__Description of the task__:
Pick out each line in the items below that contains the word "agent", treating uppercase and lowercase as different.

__Provided entries__:
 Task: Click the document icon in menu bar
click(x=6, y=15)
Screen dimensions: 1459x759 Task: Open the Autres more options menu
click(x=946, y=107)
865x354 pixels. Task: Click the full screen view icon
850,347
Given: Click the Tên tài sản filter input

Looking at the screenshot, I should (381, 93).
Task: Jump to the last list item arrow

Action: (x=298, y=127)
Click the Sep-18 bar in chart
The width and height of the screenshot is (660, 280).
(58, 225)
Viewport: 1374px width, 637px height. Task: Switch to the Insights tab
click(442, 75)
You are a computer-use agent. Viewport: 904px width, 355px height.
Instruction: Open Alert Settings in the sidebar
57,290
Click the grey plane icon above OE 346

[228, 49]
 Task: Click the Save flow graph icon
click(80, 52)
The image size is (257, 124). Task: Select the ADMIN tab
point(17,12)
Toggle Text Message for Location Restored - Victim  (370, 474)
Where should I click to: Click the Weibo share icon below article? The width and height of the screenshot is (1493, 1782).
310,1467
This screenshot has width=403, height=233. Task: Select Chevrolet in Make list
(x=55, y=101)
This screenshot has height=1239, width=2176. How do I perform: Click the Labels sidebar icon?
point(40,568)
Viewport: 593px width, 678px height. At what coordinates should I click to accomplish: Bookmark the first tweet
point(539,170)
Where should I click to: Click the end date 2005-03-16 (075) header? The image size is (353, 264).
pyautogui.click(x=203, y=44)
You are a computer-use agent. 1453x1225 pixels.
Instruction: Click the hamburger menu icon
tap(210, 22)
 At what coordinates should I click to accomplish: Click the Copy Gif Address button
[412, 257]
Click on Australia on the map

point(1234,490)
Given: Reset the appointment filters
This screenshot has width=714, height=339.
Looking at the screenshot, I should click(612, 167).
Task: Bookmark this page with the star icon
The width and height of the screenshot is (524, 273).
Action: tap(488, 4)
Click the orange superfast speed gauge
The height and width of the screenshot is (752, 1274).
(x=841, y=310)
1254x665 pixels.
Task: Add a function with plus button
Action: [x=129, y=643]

__Response to the exercise__:
You are a computer-use agent. Viewport: 904px width, 355px height.
You are a computer-use agent. 1453x1225 pixels.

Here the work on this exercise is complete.